Hi,

(Background: 697492434 added 3 new sort functions to remove the
indirect function calls for the comparator function.  This sped up
sorting for various of our built-in data types.)

There was a bit of unfinished discussion around exactly how far to
take these specialisations for PG15.  We could certainly add more.

There are various other things we could do to further speed up sorting
for these datatypes.  One example is, we could add 3 more variations
of these functions that can be called when there are no NULL datums to
sort.  That effectively multiplies the number of specialisations by 2,
or adds another dimension.

I have the following dimensions in mind for consideration:

1. Specialisations to handle sorting of non-null datums (eliminates
checking for nulls in the comparison function)
2. Specialisations to handle single column sorts (eliminates
tiebreaker function call or any checks for existence of tiebreaker)
3. ASC sort (No need for if (ssup->ssup_reverse) INVERT_COMPARE_RESULT(compare))
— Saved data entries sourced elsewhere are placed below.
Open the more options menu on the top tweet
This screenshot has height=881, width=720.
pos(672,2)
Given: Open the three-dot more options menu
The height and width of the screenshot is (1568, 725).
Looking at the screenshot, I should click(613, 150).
If we did all of the above then we'd end up with 3 * 2 * 2 * 2 = 24
specialization functions.  That seems a bit excessive. So here I'd
like to discuss which ones we should add, if any.

I've attached a very basic implementation of #1 which adds 3 new
functions for sorting non-null datums.  This could be made a bit more
advanced.  For now, I just added a bool flag to track if we have any
NULL datum1s in memtuples[].  For bounded sorts, we may remove NULLs
from that array, and may end up with no nulls after having seen null.
So maybe a count would be better than a flag.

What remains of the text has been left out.